Научили. Покатил по изоляторам за нарушения, администрация давила, зато свои ценили. В одну зону приехал "запакованный", 400 рублей провез по тем деньгам советским. Сразу смотрят, прислушиваются: серьезный человек.

Большие воры передачи шлют, сами менты посмотреть заходят, что за Мотыль, 18 лет – щенок, режимы ломает. Отправили  в БУР (барак усиленного режима), посадили в двойник. Двойник – хата (камера)  для двух человек. Камера, более похожая на гроб, тесно – не развернуться, за несколько лет с ума сойдешь. 

Первым сроком откинулся (освободился) быстро. Вышел человеком крутым ; связи: на освобождение машина и  квартира в столице, но и отдыхать некогда, работы много, сразу в "дела". Пока сидел – лохов развелось, раньше "кажись" столько не было. Бизмены (бизнесмены) дутые, денег валом – не хотят делиться. Создать бригаду – заняться рэкетом – не мое, грубо. С детства люблю театр, обыграть кого – другое дело: потешно и выгодно.

Было дело: коммерсанты взяли машину в столицу, 11 косарей (тысяч долларов) заплатили. Такие машины только-только пошли, две-три на республику. Салон – квартира, цвет металлик ; все дела. Сунулись растамаживать – номера на двигателе зашпаклеваны, новые ; набиты грубо, внаглую. Хорошо свой человек на таможне, посмотрел, говорит: "Так, ребята, вот документы, машина ворованная, тихо езжайте, я вас не видел, вы меня не знаете".  Уехали, но что делать? Как деньги вернуть, к кому обратиться?

Мотыля им посоветовали – серьезный человек, авторитет, хотя и молодой. Тем лучше: у молодого и хватка молодецкая. 

Нашли меня. Звонят, помоги, мол, деньги вернуть, 2-3 из 11 (тыс. у.е.) твои – за работу. «Мазя», говорю, без базара, поможем.

Собрал своих на квартире. Стали «мозги кубатурить» (думать), под «сотку», да под картошечку.

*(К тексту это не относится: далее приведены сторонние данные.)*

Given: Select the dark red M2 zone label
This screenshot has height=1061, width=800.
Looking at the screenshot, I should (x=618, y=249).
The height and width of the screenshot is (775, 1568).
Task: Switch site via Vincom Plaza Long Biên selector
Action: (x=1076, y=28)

Пять секунд – все известно. Калач с бригадой, их работа – воруют машины, перебивают номера, шпаклюют – продают. Серьезные люди, коллеги по цеху. Стали думать: может себе эту машину взять: объяснить, что возврата денег быть не может, но сами возьмем за 5-6 косарей, хоть что-то вернете. Звоню – согласны. Через час забираю машину со стоянки. Люди верят – отдают. Таким образом машину теряют, но и денег при этом возвращать им никто не собирается. 

Или еще пример – спектакль – "классика", лучшие "артисты" в ролях. Навели меня на человека: толстосум, работает без лицензий, грабь внаглую – не пожалуется. 

Узнаю все дела, знакомлюсь с ним на симпозиуме. Представили меня ему как крупного бизнесмена, нашлись общие дела. Вечером в машине говорит: "Левота есть (фальшивые деньги)".

"Без проблем, ; говорю, ; сделаем, отмоем, половина тебе – чистоганом (чистыми деньгами)".

Распределяю роли сам, расставляю людей. Вечером с "клиентом" и его деньгами едем в магазин. Говорю: "Я все узнал: берем (покупаем) аппаратуру, пихаем (продаем), деньги делим". Иду в кассу…, через 20 минут меня выводит охрана, из машины выдергивают "клиента". Показывая на меня, спрашивают: "Он с тобой приехал?" Клиент видит – "палево", в отказ идет. Говорит: "Нет, не мой человек".

Охрана: "А деньги твои?"

Клиент: "Какие деньги?"

Охрана на меня: "Ты че мутишь, чьи деньги? – левоту воткнул, ; ты знаешь, чей это магазин, в людские дела влез…"

Клиент перепуган, а еще "базар по фене" (блатной жаргон) – ничего не поймет. Вижу, что с него еще и сверху можно  сорвать, ; играю дальше.

Говорю охране: "Вы чё, я откуда знал, что магазин Лешего, я сам вор, многих знаю, сидел с корифеями, с людьми работал".

Охрана: "Кого знаешь, кто такой пёс, в расход обоих…" Клиент услышал «в расход»– вообще в ужасе. А ещё охрана лупит в фанеру (в грудь), ему по полной и мне для виду.   

Клиенту говорю: "Ничего, браток, отмажемся (выкрутимся), есть друзья ; серьёзные люди, помогут". Звоню Тому (большой человек, одно его имя коммерсантов в дрожь приводит). Говорю: "Том, брателла, приедь, разрули – залез в дебри".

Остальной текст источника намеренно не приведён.